» Extracted data:
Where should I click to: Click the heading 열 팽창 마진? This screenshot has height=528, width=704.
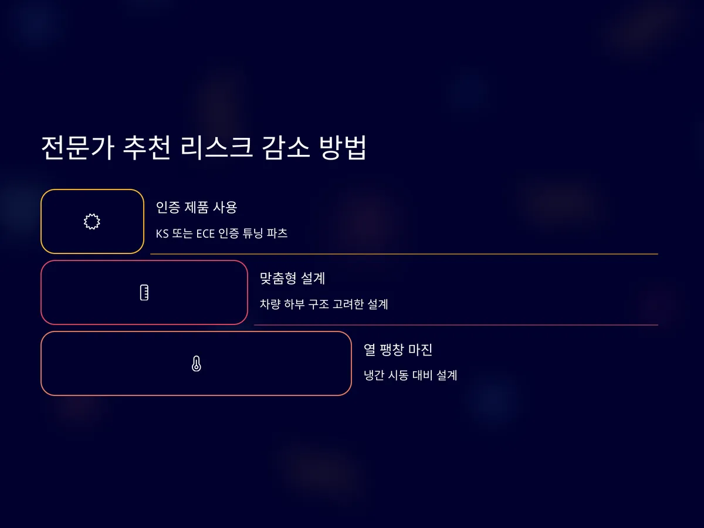[x=398, y=350]
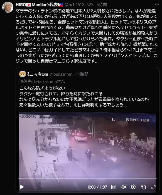Toggle closed captions on the video
The image size is (162, 195).
click(113, 187)
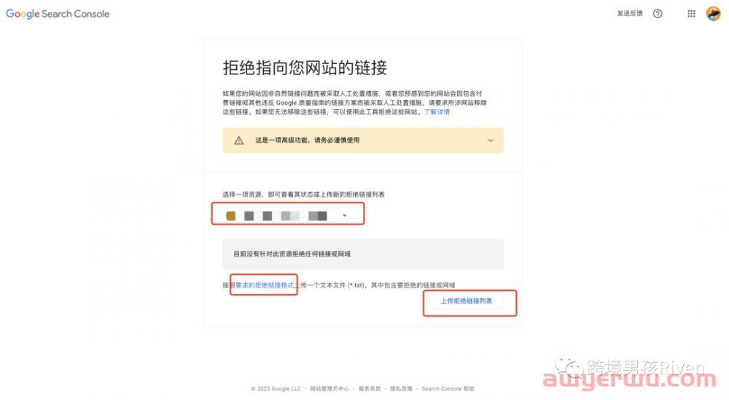Open the 了解详情 link
Image resolution: width=729 pixels, height=400 pixels.
click(437, 112)
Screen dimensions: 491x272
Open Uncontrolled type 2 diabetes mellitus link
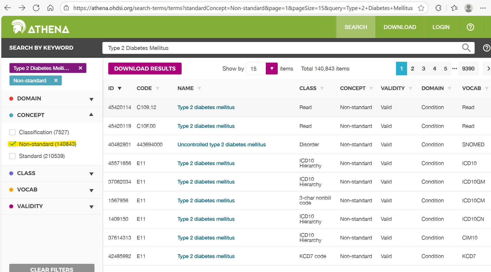(221, 144)
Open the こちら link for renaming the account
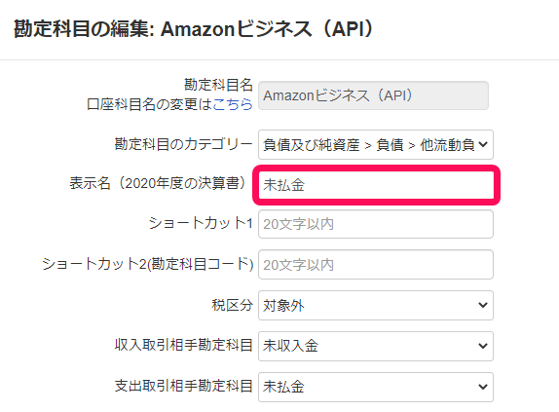 tap(233, 104)
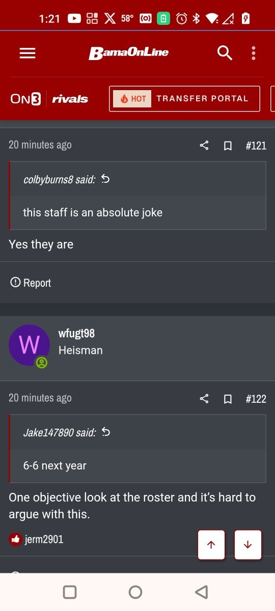
Task: Report post #121
Action: 31,283
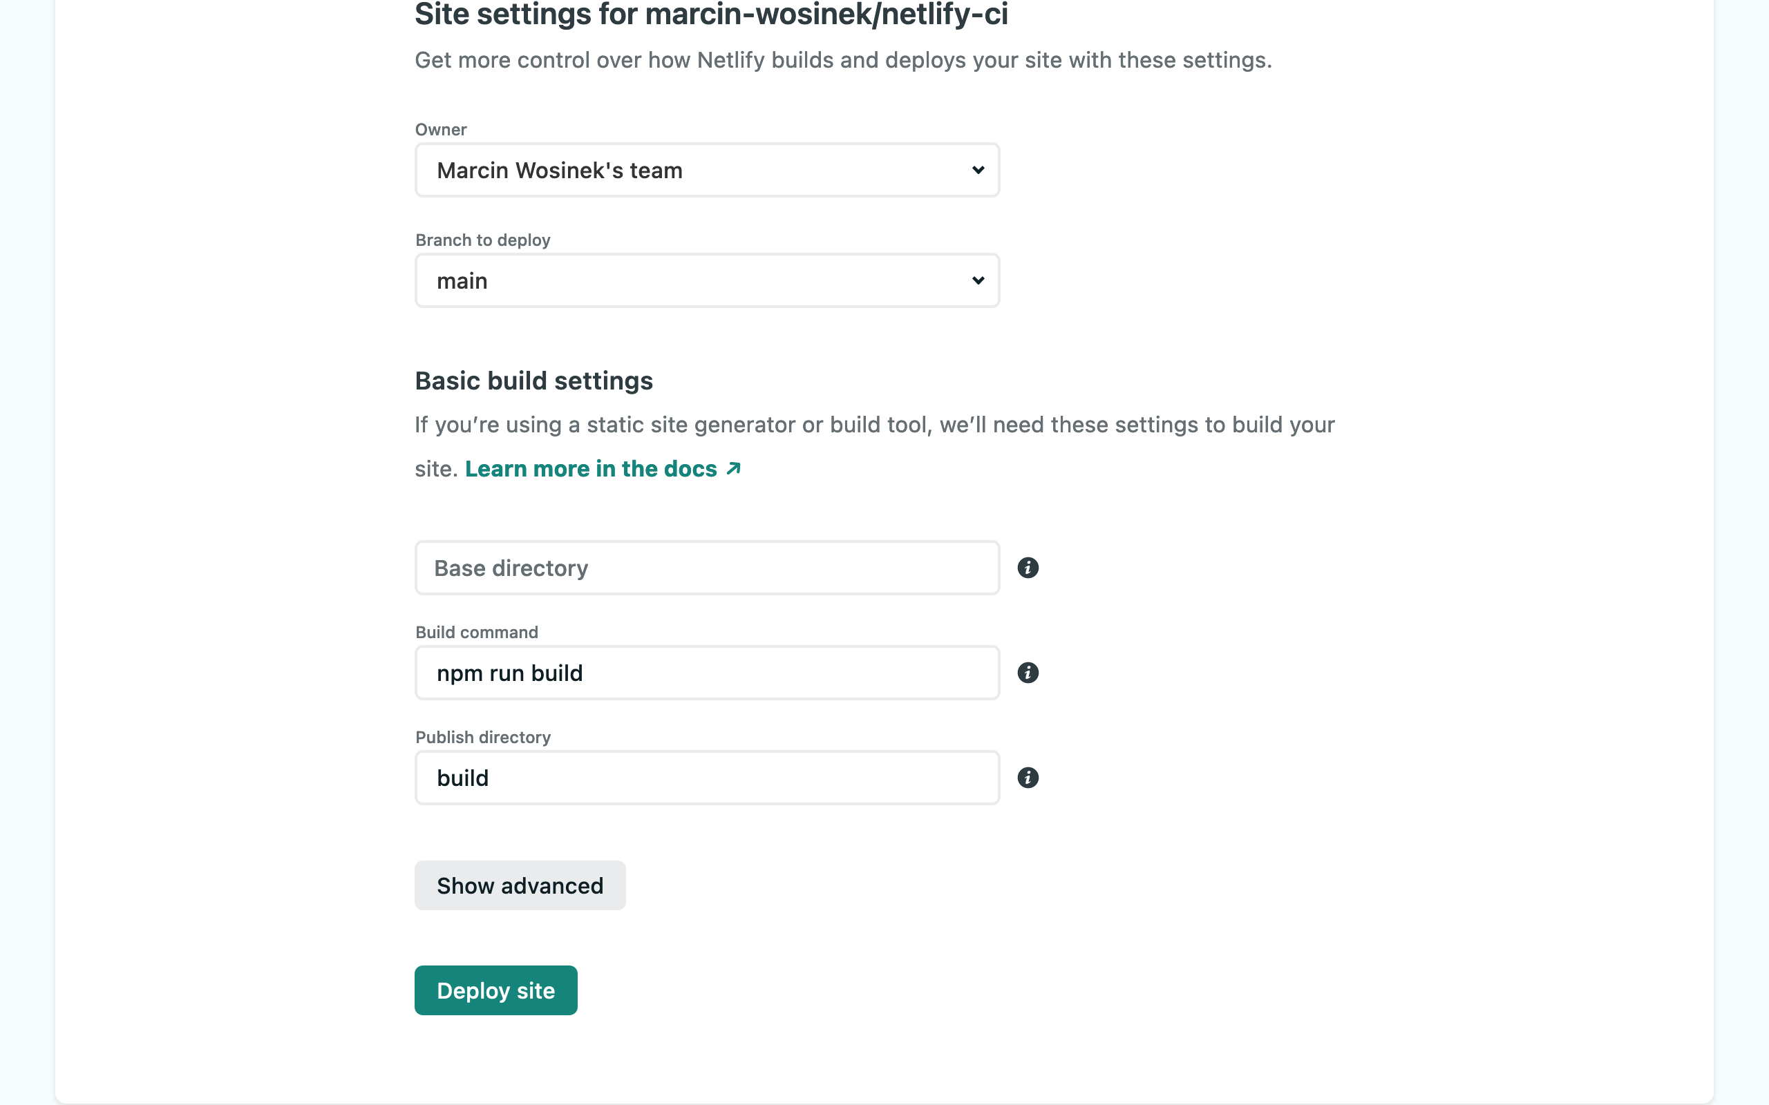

» Directions for this task: Write out all of the material above line for line, without changing a word, and leave out the pictures.

» Task response:
Where should I click to: Click the heading 열 팽창 마진? This screenshot has height=528, width=704.
[x=398, y=350]
Toggle closed captions on the video
The image size is (162, 195).
click(113, 187)
Open the 了解详情 link
Image resolution: width=729 pixels, height=400 pixels.
click(437, 112)
Screen dimensions: 491x272
Open Uncontrolled type 2 diabetes mellitus link
(221, 144)
Open the こちら link for renaming the account
 tap(233, 104)
Task: Report post #121
Action: 31,283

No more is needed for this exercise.